I think that it is possible to detect any of the components with an UV detector. Is it known any column/method that could separate and quantify those components? Or at least acetamide and acetic acid since it is possible to quantify acetonitrile with GC.
Thanks in advance.
By B.Buglio (hopepm00.bbsnet.com - 126.96.36.199) on Thursday, July 29, 1999 - 09:44 am:
The mehtod of choice for these three analytes is GC. To eliminate inorganic salts you might try passing the sample thru an ion extraction disc such as Novoclean offered by Alltech.

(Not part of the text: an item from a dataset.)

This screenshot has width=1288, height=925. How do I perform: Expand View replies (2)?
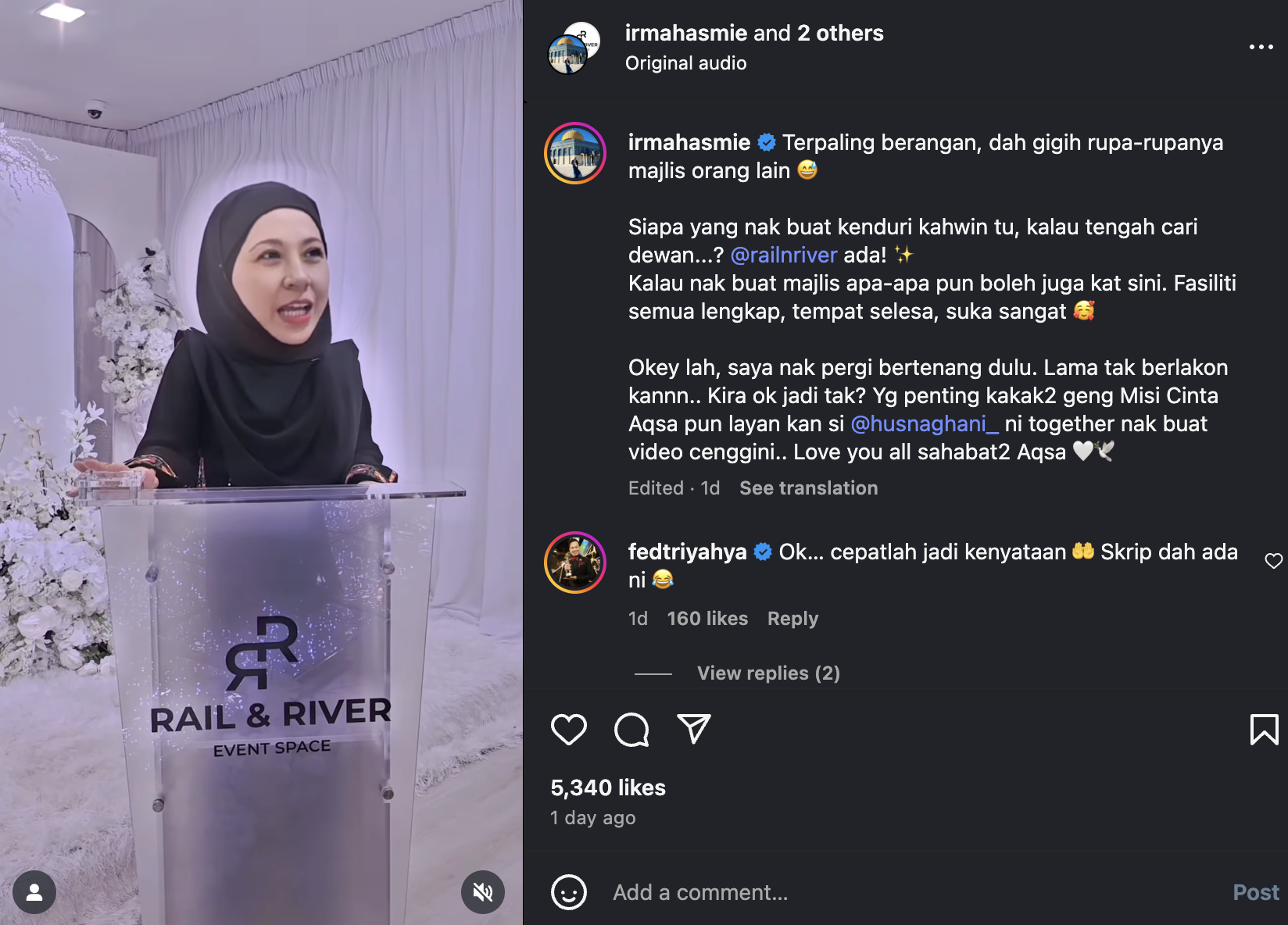(768, 673)
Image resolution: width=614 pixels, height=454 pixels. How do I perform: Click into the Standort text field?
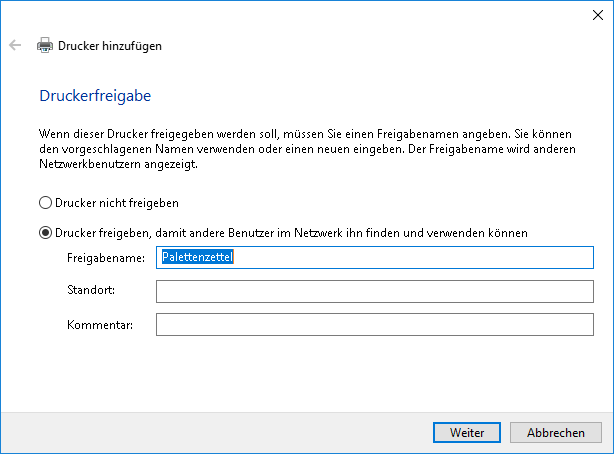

By PetrM on Tuesday, August 3, 1999 - 05:23 am:
Let s try the direct injection of your sample into the packed GC liner (with glass wool) at low temperature. The salt wilt be catched at the glass wool and organic analytes wil be evaporated and transferred into the column. Of course, you have to clean you liner periodically. I used this system for acetic acid determination in peptides (FFAP column from HP). It has been working for a while.
By scalislar on Tuesday, September 14, 1999 - 07:12 am:
I am a researcher in Turkey at KSU. I need to information about to
acetic acid and butiric acid analysis methods by gas chromatography inthe silage. Could you send me about them.
By Anonymous on Tuesday, September 14, 1999 - 04:25 pm:
You will get a better response if you re-post this on the GC message board. Many people read one or the other, but not both.
By David McCalley on Wednesday, September 15, 1999 - 08:37 am:
It is possible to analyse aqueous solutions of free fatty acids by capillary gas chromatography. However, packed column GC is very robust when using dirty samples like silage. We did a lot of work on this in the 1980s. We found that a column packed with graphitised carbon black coated with Carbowax 20M gave very good results-better than on porous polymer type columns. The method is detailed in "Determination of volatile fatty acids and lactic acid in silage by GC" R.J. Fussell and D.V. McCalley, Analyst 1987 112 1213.